> _What to produce_
Which lines of the listing hold the string "dialog"? Copy those lines.

> _Material for this exercise_

####

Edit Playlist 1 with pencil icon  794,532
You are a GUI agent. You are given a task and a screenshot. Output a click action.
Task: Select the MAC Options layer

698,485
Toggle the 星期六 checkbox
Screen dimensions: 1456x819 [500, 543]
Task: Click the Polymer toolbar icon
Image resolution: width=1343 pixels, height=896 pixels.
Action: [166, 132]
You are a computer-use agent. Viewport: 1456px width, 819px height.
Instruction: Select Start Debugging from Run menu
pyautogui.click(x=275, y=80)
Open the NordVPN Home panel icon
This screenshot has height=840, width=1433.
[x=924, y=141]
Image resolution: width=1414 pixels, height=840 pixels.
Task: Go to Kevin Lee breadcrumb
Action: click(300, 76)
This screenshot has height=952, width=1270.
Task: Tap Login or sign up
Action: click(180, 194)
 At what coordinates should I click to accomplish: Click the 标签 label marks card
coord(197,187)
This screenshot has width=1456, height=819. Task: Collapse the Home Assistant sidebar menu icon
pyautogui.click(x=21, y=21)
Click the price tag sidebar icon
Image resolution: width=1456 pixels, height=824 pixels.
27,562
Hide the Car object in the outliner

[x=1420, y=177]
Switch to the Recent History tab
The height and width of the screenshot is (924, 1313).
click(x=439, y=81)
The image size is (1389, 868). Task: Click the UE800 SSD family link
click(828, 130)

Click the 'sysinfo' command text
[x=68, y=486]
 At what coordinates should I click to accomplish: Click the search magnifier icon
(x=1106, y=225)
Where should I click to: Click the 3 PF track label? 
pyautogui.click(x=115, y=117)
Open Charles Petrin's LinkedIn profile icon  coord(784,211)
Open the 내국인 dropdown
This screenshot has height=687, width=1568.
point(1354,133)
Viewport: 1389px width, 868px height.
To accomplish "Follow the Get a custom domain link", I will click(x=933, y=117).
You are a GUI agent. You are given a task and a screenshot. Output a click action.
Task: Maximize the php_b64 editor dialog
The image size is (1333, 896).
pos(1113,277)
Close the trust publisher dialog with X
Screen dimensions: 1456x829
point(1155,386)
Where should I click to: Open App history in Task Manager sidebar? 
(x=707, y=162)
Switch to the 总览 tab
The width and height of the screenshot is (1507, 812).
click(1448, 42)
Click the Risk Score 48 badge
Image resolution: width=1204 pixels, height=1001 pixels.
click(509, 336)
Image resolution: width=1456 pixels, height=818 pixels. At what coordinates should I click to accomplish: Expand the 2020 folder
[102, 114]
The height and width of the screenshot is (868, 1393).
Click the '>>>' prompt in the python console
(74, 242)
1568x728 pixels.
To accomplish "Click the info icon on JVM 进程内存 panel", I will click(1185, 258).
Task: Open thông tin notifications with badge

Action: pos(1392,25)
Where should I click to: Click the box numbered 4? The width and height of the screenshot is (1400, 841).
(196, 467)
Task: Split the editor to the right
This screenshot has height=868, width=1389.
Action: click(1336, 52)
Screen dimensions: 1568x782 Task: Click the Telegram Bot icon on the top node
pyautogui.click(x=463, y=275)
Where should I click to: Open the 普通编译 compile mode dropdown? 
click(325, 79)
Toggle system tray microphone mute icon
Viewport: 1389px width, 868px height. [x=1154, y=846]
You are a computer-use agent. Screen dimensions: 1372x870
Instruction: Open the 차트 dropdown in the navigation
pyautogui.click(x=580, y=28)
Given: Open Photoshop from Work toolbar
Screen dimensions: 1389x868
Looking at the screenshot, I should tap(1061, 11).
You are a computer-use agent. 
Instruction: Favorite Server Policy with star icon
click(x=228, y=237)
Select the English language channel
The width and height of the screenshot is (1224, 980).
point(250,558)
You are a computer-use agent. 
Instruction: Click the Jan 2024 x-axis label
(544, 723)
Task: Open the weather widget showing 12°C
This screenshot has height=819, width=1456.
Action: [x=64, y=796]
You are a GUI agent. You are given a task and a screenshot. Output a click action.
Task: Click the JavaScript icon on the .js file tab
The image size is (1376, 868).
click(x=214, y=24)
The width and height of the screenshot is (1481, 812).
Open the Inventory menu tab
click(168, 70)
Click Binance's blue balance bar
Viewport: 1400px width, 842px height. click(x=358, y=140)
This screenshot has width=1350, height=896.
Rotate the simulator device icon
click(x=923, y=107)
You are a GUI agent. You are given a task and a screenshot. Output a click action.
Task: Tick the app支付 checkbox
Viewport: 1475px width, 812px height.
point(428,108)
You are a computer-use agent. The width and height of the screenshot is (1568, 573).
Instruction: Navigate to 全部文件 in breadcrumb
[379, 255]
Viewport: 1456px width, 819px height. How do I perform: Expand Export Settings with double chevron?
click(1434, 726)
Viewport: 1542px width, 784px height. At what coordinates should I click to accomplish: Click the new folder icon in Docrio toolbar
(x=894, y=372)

####

> _Response_
Task: Maximize the php_b64 editor dialog
Close the trust publisher dialog with X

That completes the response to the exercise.